I will start off by introducing myself: Hi, I am Matt and I am transgender and like many queer kids, I am trying to build a life for myself – a life where I could be happy, where I could be free, where I could be me. But it’s hard, you see, I come from an extremely close-minded country; a country where you could be sentenced to a life of imprisonment
or worse if they so much as suspected you were queer (the reason I can't post any pictures of myself online, expect on private accounts). I am one of the lucky ones, though, because I am studying abroad, which gave me the freedom to slowly but surely become more comfortable and more confident in my identity.
And the sob story continues…
I came out to my mom recently, over a skype call, and she did not take it well. She forced me to return home for the summer – and its been hell, let me tell you – and took away any means for me to save up for my surgery. I am going to try not to go into details for fear of triggering anyone but my mom is extremely abusive.
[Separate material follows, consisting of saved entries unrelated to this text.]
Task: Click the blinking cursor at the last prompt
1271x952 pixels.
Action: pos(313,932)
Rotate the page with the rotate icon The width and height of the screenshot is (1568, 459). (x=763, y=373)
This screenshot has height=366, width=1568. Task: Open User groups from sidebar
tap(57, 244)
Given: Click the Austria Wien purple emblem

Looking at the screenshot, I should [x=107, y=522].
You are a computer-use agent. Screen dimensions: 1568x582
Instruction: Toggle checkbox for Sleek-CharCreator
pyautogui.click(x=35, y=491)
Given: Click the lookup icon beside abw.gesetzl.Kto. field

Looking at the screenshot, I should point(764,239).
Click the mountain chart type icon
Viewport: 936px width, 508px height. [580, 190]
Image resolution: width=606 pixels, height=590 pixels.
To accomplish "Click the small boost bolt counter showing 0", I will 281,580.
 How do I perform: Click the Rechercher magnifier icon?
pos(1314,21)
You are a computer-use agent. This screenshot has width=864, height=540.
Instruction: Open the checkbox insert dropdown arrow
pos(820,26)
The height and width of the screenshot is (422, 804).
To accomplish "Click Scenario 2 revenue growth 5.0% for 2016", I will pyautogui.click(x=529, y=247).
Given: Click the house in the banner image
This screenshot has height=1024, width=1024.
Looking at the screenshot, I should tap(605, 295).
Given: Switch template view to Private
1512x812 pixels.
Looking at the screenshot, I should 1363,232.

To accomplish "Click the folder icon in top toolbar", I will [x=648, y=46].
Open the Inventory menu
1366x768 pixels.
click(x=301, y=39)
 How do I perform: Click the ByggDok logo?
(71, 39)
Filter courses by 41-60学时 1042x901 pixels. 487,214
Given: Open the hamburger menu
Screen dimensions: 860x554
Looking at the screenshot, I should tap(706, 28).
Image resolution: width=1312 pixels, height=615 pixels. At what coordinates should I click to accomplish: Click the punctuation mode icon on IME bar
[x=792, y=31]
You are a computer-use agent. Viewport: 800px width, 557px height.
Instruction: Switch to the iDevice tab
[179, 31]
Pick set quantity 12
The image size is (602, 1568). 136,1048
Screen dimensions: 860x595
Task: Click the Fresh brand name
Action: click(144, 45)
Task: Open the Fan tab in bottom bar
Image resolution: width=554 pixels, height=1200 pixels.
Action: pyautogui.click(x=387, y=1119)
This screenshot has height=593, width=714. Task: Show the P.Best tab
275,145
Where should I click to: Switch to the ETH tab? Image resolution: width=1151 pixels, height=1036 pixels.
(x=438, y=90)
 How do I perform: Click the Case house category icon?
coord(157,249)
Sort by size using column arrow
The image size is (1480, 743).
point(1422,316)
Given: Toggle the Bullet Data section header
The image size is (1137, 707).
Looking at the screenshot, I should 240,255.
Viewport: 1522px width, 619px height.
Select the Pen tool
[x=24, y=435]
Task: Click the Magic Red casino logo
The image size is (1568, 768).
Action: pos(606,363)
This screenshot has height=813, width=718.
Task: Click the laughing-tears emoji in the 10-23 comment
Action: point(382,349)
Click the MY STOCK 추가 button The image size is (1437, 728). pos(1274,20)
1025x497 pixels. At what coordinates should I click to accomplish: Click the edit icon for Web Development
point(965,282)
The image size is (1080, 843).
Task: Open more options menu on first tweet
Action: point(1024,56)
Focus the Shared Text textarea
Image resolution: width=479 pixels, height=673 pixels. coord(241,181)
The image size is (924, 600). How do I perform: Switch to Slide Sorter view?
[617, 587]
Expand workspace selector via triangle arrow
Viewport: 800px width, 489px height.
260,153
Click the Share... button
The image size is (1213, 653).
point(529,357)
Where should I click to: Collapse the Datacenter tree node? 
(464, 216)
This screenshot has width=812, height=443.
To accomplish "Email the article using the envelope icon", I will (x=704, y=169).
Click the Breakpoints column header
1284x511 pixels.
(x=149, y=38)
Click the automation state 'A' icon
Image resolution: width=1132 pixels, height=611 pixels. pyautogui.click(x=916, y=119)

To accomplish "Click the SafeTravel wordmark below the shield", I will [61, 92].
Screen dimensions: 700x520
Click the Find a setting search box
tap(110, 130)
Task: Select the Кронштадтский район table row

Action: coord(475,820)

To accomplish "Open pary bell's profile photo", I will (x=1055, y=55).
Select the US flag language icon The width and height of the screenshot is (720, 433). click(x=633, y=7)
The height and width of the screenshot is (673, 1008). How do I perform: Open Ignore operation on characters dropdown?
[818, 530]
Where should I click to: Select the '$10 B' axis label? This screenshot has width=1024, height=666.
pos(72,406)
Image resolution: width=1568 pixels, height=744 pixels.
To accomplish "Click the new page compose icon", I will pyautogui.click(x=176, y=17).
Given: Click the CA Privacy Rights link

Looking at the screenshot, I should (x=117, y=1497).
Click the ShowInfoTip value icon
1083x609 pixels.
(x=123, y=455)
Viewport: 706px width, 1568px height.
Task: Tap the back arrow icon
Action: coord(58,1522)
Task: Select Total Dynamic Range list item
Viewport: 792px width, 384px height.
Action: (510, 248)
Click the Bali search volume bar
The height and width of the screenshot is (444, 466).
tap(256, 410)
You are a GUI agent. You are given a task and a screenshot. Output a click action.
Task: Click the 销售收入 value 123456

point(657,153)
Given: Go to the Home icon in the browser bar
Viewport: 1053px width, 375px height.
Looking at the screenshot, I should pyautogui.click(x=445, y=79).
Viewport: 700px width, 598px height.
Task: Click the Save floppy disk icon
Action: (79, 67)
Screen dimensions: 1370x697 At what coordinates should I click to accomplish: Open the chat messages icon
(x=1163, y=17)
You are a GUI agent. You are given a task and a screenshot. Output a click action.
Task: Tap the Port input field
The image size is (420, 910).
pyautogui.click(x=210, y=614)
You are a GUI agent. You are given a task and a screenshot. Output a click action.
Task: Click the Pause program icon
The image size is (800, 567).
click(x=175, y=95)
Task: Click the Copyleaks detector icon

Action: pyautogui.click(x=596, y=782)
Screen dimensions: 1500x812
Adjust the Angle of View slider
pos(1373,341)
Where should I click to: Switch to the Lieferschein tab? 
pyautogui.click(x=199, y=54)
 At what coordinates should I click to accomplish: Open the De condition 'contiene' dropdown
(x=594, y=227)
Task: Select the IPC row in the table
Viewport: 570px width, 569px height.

Abusive is really an understatement – she is determined to keep shackled to her ideals and threatening my safety and wellbeing if I so much as said a word she does not approve of. She went to as far as to threaten to send me to jail if I don’t act the way she wants me to.
Coming out to my mom is probably the worst, most foolish decision I’ve made in my entire life. My mother, out of fear that I might ruin her “reputation”, is taking away every other option I have to save up money for my surgery. I know it is too much to ask but I would be grateful for any help I could get.
If you have any questions or concerns or would like to get to know me better, please don’t hesitate to contact me on my twitter. If there is anything I could offer you in return for your help, please don't hesitate to ask.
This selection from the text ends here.